> **Bereitgestellter Auszug**
═══

Der Wiederaufbau der Erdgas-Versorgung im Ahrtal wird zur großen Herausforderung
Wie kommt das Ahrtal durch den Winter?
Bad Neuenahr-Ahrweiler. Das Erdgasversorgungsnetz im Ahrtal wurde von der Flutkatastrophe am 14./15. Juli massiv beschädigt. 133 Kilometer Erdgasleitungen, 8.500 Gaszähler, 3.400 Hausdruckregler, 7.220 Netzanschlüsse und 31 Gasdruckregel- und Messanlagen sind durch das extreme Hochwasser beschädigt oder sogar komplett zerstört worden. Auch wenn laut Angaben des Energieversorgers evm-Gruppe im Rahmen einer kürzlich veranstalteten Pressekonferenz bereits jetzt, bzw. bis Ende Oktober rund 57 Prozent der Kunden wieder versorgt werden können, wird es in 43 Prozent der Fälle bis zum bald nahenden Winter keine Versorgung geben. „Wir haben Mitte Juli eine einzigartige Katastrophe im Ahrtal und in der Eifel erlebt, wobei das Ahrtal am schlimmsten betroffen ist. Die Gas-Infrastruktur ist in Teilen zerstört, in Teilen erheblich beschädigt und in Teilen noch intakt – allerdings nicht zusammenhängend. Für die evm ist es das größte Schadensereignis seit dem zweiten Weltkrieg.

═══

> **Vorliegende Angaben**
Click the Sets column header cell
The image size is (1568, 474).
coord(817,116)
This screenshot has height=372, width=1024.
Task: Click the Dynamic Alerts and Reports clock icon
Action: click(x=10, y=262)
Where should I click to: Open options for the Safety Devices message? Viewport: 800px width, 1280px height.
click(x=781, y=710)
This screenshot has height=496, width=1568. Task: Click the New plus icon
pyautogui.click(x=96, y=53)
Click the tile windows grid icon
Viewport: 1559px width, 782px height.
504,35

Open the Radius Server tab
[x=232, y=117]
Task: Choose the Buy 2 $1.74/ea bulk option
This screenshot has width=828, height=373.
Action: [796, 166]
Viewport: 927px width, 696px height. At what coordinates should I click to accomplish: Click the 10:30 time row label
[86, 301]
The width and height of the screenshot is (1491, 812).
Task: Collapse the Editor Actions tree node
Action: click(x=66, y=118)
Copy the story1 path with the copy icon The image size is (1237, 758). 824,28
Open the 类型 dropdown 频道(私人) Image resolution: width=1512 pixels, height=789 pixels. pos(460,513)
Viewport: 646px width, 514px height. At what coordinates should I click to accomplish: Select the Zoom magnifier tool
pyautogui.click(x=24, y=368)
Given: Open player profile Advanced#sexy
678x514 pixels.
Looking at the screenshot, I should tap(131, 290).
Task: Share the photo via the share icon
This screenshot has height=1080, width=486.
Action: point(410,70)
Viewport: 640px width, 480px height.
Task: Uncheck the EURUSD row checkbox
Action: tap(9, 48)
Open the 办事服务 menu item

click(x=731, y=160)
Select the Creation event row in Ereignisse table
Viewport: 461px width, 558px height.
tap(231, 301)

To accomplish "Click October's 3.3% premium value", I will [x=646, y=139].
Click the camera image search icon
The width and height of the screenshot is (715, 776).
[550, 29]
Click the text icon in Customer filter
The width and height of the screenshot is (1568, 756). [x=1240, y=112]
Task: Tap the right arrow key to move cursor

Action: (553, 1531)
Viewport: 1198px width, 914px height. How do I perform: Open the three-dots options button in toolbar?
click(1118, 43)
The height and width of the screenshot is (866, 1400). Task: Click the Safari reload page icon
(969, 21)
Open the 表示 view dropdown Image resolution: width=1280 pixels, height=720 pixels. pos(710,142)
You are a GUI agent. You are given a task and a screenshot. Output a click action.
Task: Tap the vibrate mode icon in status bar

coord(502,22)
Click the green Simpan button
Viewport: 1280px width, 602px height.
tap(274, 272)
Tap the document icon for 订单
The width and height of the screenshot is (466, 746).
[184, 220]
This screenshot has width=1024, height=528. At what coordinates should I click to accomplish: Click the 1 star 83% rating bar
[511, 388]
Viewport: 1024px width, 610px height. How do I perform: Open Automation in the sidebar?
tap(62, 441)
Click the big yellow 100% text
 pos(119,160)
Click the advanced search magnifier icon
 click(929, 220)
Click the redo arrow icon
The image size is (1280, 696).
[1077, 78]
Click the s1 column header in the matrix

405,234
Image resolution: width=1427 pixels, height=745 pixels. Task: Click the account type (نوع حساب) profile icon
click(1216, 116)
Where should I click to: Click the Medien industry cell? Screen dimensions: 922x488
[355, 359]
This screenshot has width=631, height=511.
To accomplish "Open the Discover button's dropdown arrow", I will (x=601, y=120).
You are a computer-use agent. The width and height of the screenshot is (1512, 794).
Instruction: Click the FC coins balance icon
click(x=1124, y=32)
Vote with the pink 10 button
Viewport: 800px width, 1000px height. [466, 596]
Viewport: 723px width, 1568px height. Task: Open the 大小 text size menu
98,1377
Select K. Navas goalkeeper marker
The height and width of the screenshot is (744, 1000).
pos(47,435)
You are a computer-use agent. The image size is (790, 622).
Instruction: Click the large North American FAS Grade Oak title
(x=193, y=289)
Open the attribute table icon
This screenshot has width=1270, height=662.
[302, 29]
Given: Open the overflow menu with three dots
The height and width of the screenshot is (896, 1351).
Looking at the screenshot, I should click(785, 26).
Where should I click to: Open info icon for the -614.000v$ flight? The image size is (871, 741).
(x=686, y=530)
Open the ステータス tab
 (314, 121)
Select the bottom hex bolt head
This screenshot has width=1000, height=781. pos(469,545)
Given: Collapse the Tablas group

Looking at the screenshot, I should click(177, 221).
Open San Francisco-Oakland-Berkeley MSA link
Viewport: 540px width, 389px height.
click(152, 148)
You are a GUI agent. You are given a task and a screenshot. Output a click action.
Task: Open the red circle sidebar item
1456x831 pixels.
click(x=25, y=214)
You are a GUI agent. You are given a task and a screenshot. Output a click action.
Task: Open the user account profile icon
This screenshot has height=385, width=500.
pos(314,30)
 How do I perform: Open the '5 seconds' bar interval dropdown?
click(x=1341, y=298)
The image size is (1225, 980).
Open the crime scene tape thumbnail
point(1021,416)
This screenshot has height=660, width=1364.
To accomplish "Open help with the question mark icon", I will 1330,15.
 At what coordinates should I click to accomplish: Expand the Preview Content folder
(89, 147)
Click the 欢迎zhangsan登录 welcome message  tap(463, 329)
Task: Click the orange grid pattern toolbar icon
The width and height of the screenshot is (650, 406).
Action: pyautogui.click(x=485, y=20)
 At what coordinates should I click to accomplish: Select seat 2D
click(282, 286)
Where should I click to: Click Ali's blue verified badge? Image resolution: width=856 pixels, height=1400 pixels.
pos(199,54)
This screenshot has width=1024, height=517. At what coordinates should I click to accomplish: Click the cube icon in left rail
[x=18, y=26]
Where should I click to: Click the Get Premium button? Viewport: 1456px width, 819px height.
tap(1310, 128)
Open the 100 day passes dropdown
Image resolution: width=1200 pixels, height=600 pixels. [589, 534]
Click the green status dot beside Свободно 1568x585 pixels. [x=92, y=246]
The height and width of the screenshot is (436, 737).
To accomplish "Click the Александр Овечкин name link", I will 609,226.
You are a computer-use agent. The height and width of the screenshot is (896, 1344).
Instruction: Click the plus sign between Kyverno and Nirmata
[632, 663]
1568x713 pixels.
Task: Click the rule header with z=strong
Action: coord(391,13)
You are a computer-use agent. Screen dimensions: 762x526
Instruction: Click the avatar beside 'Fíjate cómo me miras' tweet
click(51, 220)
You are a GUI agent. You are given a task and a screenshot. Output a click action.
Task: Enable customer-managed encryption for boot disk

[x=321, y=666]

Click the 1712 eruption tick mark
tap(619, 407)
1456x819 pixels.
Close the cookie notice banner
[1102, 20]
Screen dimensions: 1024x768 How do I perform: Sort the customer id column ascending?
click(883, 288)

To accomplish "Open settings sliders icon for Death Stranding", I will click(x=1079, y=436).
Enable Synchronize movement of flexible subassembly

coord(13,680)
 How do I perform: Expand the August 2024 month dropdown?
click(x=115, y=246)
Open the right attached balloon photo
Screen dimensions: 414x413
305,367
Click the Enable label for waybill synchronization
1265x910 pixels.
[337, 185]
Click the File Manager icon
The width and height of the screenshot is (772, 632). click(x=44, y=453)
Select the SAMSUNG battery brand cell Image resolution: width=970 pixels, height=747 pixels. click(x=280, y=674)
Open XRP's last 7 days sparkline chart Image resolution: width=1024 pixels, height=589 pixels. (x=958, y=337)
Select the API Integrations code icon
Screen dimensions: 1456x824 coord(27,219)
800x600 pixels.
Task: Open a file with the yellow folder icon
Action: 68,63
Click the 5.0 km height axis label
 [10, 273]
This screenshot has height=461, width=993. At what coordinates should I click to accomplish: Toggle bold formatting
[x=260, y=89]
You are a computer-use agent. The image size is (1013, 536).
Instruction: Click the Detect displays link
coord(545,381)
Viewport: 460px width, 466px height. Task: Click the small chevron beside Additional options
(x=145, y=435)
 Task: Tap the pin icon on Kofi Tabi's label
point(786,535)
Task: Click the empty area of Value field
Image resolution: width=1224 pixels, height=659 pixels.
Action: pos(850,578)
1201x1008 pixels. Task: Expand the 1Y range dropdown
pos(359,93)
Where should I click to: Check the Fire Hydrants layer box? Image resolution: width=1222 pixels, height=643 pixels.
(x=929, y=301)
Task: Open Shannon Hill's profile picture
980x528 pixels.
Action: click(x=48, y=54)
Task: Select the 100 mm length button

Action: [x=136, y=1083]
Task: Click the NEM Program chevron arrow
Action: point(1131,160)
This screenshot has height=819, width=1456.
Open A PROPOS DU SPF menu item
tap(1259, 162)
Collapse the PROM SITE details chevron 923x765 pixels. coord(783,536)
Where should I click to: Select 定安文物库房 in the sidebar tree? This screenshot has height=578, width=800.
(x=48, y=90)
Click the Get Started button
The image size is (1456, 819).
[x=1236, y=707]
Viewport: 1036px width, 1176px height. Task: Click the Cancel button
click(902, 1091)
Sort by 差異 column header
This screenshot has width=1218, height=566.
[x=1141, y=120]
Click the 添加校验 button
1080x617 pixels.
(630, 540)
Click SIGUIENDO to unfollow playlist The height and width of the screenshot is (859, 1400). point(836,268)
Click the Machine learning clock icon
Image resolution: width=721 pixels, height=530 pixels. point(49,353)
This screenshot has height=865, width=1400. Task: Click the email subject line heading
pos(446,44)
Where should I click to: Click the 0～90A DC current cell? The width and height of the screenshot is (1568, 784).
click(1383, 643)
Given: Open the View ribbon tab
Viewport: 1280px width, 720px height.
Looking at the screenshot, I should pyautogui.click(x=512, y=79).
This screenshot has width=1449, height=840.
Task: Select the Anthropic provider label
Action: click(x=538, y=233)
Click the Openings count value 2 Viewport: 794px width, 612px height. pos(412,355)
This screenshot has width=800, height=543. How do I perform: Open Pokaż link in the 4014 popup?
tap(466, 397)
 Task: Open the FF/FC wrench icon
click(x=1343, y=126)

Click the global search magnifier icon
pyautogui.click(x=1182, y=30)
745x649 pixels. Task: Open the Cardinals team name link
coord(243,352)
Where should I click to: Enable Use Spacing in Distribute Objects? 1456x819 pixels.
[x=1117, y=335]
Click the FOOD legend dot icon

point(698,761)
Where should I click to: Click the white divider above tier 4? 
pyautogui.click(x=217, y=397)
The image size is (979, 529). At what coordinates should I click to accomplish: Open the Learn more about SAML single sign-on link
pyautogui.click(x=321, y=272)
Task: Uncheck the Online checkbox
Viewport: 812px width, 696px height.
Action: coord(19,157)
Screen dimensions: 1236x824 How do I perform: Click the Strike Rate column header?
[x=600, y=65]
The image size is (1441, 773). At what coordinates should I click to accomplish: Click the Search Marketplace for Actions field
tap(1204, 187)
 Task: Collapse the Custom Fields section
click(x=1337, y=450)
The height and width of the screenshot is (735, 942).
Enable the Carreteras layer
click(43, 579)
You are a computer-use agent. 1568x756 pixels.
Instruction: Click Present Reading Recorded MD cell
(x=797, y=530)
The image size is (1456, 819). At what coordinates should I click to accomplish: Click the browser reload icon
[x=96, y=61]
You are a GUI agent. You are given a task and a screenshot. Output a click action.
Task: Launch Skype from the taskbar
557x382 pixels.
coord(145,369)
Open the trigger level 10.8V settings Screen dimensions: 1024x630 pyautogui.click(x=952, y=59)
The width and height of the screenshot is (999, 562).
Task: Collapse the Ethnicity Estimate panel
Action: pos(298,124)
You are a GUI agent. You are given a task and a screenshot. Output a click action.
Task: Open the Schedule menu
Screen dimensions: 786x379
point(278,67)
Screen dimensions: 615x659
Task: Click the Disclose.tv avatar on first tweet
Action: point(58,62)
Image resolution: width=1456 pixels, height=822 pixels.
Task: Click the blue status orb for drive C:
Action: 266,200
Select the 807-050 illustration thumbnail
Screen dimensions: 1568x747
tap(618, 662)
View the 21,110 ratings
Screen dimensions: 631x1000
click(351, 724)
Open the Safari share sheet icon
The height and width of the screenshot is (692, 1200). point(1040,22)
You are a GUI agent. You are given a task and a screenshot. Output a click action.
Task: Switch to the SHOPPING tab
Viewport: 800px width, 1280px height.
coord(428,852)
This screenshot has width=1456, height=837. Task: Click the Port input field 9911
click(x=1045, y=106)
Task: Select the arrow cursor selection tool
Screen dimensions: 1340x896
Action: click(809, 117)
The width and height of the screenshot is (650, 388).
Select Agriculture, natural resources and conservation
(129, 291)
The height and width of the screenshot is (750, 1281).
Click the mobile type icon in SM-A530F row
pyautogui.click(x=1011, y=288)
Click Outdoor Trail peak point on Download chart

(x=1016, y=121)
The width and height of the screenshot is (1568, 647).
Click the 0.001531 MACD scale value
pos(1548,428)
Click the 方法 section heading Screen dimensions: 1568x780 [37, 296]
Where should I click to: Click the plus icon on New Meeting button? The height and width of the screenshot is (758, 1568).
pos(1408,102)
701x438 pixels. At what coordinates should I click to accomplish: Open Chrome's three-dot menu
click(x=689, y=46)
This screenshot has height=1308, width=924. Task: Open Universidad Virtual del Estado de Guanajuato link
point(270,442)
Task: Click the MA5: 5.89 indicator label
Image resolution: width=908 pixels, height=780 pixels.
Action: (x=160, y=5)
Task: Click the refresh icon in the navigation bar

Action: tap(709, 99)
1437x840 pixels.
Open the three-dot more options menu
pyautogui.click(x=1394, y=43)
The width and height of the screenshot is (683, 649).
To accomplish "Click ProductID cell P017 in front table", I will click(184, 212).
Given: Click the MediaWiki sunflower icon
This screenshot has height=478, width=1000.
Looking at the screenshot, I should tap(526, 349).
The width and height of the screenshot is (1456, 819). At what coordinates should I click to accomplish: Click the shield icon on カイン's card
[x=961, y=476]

═══

> **Anweisungen**
1: Zähle alle Teile der Gasinfrastruktur auf, die laut dem Artikel über die Gasversorgung im Ahrtal beschädigt oder zerstört wurden, jeweils mit der genannten Anzahl.
2: Setze den Artikel über die Gasversorgung im Ahrtal nach seinem letzten Satz fort.
Die Einträge stammen aus einer anderen Quelle als der Artikel.

> **Ergebnisse je Aufgabe**
1:
- 133 Kilometer Erdgasleitungen
- 8.500 Gaszähler
- 3.400 Hausdruckregler
- 7.220 Netzanschlüsse
- 31 Gasdruckregel- und Messanlagen

2:
20 bis 30 Millionen Euro werden investiert
Für uns hat die schnellstmögliche Wiederherstellung der Gasversorgung oberste Priorität, weshalb wir hier mindestens 20 bis 30 Millionen Euro investieren. Dennoch können nicht alle Kunden vor dem Herbst/Winter wieder mit Erdgas versorgt werden, also braucht es Übergangslösungen. Da ist Flüssiggas ein Gebot der Stunde, um wieder Wärme in die Häuser zu bringen, die bewohnbar sind. Hierzu steht Propan Rheingas als Partnerunternehmen der evm zur Verfügung. Dienstags von 9 bis 13 Uhr und freitags von 12 bis 16 Uhr steht ein persönlicher Fachberater im evm-Kundenzentrum an der Ringener Straße 25 in Bad Neuenahr-Ahrweiler bereit. Eine provisorische Umstellung auf Flüssiggas ist in der Regel ohne großen Aufwand möglich“, so der evm-Vorstandsvorsitzende Josef Rönz. Wie schwer die Zerstörungen sind, aber auch wie komplex sich der Wiederaufbau der Erdgas-Infrastruktur gestaltet, erläuterte Dr. Andreas Hoffknecht, Geschäftsführer der Energienetze Mittelrhein GmbH (enm). „Es wurde durch die Flutwelle wirklich alles abgeräumt. Wir haben zerstörte Leitungen, alle Bauwerke die wir brauchen um zu steuern und zu regeln, Messtechnik, Zähler – alles ist in hohem Grade zerstört. Es muss also eine neue Hochdruckleitung mit vier Bauabschnitten gebaut werden. In den ersten drei Abschnitten wird bereits jetzt parallel gearbeitet, der vierte Bauabschnitt folgt noch.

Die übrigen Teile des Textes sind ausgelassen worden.